Public health

What endocrinologists need to know about treating transgender youth

Australia now has its first guidelines for the management and treatment of transgender and gender diverse young people.

An estimated 1.2% of adolescents Australia now identify as transgender, and in recent years there has been a sharp rise in demand for medical services for this group, leading to creation of specialised multidiscliplinary services.

Responding to this, the Royal Children’s Hospital (RCH) in Melbourne developed the standards of care and treatment guidelines this month, which recommend best practice models of care for the core group of clinicians who care for this group, including paediatric endocrinologists, paediatricians, adolescent physicians, psychologists and other clinicians caring for this group.

A summary of the document was published in the MJA this month.

Lead author Associate Professor Michelle Telfer, director of RCH’s Gender Service, said there were two international guidelines but one is out of date and the other – by the Endocrine Society – only covered endocrine management.

The new guidelines emphasise the collaborative relationship needed between the paediatric endocrinologist and mental health clinician, who should work together ongoing monitoring of mental health, noting trans teenagers are at much greater risk of psychiatric comorbidity and Autism Spectrum Disorder is associated with gender diversity and dysphoria, which can make assessment more complex.

The primary physician and mental health professional should also collaborate when considering obtaining informed consent for gender affirming medical interventions, the document noting authorisation by a court is no longer required to commence hormone treatment after a 2017 court ruling.

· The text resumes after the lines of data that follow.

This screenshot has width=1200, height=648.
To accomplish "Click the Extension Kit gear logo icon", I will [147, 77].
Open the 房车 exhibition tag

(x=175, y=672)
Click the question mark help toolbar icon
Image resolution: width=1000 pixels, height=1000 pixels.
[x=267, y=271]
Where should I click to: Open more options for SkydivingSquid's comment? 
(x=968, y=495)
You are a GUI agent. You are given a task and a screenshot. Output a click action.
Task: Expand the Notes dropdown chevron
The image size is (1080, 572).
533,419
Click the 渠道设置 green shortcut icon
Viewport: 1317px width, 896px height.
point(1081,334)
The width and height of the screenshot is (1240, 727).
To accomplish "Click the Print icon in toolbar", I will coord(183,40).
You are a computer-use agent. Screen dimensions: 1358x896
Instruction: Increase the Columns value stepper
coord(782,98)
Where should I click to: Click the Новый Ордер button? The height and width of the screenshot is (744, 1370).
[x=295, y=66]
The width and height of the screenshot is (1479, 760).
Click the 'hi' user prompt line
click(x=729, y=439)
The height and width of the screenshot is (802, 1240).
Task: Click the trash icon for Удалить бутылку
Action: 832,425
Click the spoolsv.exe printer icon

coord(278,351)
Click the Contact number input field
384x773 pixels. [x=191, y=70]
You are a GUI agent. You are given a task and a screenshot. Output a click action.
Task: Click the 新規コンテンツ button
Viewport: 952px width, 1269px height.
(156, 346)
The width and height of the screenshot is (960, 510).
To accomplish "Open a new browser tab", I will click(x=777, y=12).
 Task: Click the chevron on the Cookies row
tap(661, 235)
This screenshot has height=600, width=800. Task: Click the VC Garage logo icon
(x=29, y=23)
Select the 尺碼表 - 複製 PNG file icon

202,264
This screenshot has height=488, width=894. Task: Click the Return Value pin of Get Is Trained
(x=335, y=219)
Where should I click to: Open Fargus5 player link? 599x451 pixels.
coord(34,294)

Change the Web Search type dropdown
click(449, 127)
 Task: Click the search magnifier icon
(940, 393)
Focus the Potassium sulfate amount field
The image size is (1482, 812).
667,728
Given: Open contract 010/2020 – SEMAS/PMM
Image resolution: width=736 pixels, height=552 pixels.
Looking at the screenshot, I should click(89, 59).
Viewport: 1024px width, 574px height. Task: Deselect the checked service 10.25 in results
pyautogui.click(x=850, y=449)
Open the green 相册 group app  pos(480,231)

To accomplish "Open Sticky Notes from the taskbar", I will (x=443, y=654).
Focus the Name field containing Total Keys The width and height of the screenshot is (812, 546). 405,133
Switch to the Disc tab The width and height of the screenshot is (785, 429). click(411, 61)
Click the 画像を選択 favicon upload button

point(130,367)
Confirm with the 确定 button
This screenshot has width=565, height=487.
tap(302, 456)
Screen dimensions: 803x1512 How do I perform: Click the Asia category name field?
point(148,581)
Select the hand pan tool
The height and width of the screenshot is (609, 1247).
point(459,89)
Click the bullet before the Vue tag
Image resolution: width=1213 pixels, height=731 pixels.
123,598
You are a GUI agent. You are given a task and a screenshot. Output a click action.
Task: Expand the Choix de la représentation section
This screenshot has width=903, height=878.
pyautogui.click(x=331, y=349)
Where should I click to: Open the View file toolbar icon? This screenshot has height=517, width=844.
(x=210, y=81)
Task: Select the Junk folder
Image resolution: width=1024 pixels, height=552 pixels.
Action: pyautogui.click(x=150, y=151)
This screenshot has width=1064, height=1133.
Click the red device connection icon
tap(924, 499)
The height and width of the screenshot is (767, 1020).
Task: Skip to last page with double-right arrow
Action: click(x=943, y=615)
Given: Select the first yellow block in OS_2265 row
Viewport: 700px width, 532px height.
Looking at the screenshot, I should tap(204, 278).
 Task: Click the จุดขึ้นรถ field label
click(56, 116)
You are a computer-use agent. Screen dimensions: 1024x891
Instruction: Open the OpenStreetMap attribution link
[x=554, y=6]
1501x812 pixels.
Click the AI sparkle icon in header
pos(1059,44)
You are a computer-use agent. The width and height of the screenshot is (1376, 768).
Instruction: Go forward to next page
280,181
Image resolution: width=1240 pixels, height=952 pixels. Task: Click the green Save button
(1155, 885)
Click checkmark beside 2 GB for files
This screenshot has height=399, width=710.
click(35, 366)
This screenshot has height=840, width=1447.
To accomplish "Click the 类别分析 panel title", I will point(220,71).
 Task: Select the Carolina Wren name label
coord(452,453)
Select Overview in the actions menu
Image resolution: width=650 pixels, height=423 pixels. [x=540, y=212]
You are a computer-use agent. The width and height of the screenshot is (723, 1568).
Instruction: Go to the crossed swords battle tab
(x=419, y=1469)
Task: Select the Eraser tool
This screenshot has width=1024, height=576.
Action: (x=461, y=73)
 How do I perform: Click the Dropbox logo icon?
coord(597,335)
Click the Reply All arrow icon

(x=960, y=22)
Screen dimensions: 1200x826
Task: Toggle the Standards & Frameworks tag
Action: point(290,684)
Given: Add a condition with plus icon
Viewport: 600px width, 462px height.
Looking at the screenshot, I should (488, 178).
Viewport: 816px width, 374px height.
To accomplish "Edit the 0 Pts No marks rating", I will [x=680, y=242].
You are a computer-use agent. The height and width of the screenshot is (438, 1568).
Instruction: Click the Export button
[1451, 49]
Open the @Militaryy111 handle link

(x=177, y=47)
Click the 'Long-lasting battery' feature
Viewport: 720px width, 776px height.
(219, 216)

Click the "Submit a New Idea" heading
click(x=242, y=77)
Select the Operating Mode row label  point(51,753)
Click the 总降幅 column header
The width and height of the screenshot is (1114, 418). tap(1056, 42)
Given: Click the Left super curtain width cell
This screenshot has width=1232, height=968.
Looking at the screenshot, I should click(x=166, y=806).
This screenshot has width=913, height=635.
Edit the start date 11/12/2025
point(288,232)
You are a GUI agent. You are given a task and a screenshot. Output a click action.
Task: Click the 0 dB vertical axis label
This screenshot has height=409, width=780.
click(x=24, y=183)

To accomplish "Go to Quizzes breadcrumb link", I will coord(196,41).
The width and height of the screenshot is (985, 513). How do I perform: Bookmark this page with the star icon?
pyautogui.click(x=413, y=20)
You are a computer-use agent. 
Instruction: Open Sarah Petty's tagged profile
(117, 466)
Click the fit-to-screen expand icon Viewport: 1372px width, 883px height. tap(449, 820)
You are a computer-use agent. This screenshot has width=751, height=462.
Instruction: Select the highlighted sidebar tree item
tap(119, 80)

Physicians are also reminded of the importance of talking to patients about the long-term impact of any medical intervention on sexuality and fertility – noting referral for fertility preservation may necessary and to think about bone density when considering Stage 1 treatment, because the long-term impact of puberty suppression on bone density is currently unknown.

Paediatric endocrinologists may also be called upon to provide documentation to help the young person change identification documents, to reflect their preferred name and gender, and the importance of using respectful and affirming language when talking to patients is also highlighted.

The document also offers best practice guidelines for assessments, investigations and for puberty suppression and gender affirmation hormone treatment using oestrogen and testosterone.